The library blocks all DROP statements by default:

```python
# This will raise ValueError
db.execute_query("DROP TABLE users")  # ❌ Raises ValueError
```

### WHERE Clause Requirements

UPDATE and DELETE operations require explicit WHERE clauses:

```python
# ✅ Allowed
db.update("users", {"active": False}, "id = %s", (123,))

# ❌ Raises ValueError
db.update("users", {"active": False}, "")  # Missing WHERE clause
```

### Connection Management

Each operation opens a new connection via a context manager, ensuring connections are always properly closed, even if an exception occurs.

---

## Table and Schema Management

The library includes utilities for creating tables from Pydantic models and managing schemas.
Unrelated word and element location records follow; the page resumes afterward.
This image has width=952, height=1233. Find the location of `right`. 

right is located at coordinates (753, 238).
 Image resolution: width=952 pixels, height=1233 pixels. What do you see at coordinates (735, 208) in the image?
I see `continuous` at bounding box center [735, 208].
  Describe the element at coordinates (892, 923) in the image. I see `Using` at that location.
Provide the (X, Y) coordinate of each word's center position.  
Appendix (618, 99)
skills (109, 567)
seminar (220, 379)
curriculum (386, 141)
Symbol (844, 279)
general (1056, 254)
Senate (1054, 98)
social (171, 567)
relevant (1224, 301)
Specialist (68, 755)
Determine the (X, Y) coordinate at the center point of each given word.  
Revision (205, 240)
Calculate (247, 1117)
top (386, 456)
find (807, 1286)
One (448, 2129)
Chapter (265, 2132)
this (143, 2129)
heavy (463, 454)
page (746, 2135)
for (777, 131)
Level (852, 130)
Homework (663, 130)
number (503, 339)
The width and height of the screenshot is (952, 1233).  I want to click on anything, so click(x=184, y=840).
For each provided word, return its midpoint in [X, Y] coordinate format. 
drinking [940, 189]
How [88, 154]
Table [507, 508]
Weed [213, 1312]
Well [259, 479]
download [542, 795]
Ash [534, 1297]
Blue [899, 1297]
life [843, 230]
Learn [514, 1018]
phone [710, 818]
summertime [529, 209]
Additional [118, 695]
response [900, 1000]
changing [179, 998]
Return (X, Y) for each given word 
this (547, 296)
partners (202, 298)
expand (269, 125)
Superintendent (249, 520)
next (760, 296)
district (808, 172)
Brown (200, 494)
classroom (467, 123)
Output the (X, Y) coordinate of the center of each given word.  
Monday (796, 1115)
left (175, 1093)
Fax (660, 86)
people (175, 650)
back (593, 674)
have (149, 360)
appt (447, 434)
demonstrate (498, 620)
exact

These are available in the `_internal` module and can be used directly:

```python
from gcp_mysql._internal.table_creation import create_table_if_not_exists
from gcp_mysql._internal.index_creation import create_index_if_not_exists
from pydantic import BaseModel

class User(BaseModel):
    id: int
    name: str
    email: str
    active: bool = True

# Create table from model
create_table_if_not_exists(db, User, table_name="users")

# Create index
create_index_if_not_exists(db, "users", "idx_email", ["email"], unique=True)
```

### Type Mapping

The library automatically maps Python types to MySQL types:

- `int` → `INT` (or `BIGINT UNSIGNED AUTO_INCREMENT` for `id` fields)
- `str` → `VARCHAR(255)` (or `VARCHAR(1024)` for `name` fields, `TEXT` for `description` fields)
- `bool` → `TINYINT(1)`
- `float` → `DECIMAL(10,2)`
- `list`/`dict` → `JSON`
- `Optional[T]` → `T NULL`
- `datetime`/`date` → `TIMESTAMP`/`DATE`

---

## Error Handling

All database operations re-raise exceptions from PyMySQL, allowing you to handle them in your application:

```python
from pymysql import OperationalError, IntegrityError

try:
    db.insert("users", {"email": "duplicate@example.com"})
except IntegrityError as e:
    print(f"Duplicate entry: {e}")
except OperationalError as e:
    print(f"Database error: {e}")
```

---

## Requirements

- Python 3.9+
- PyMySQL
- Pydantic (for table creation utilities)
- google-cloud-secret-manager (optional, for `from_gcp_secret`)

---

## License

See [LICENSE](LICENSE) file for details.

---

## Contributing

Contributions are welcome! Please feel free to submit a Pull Request.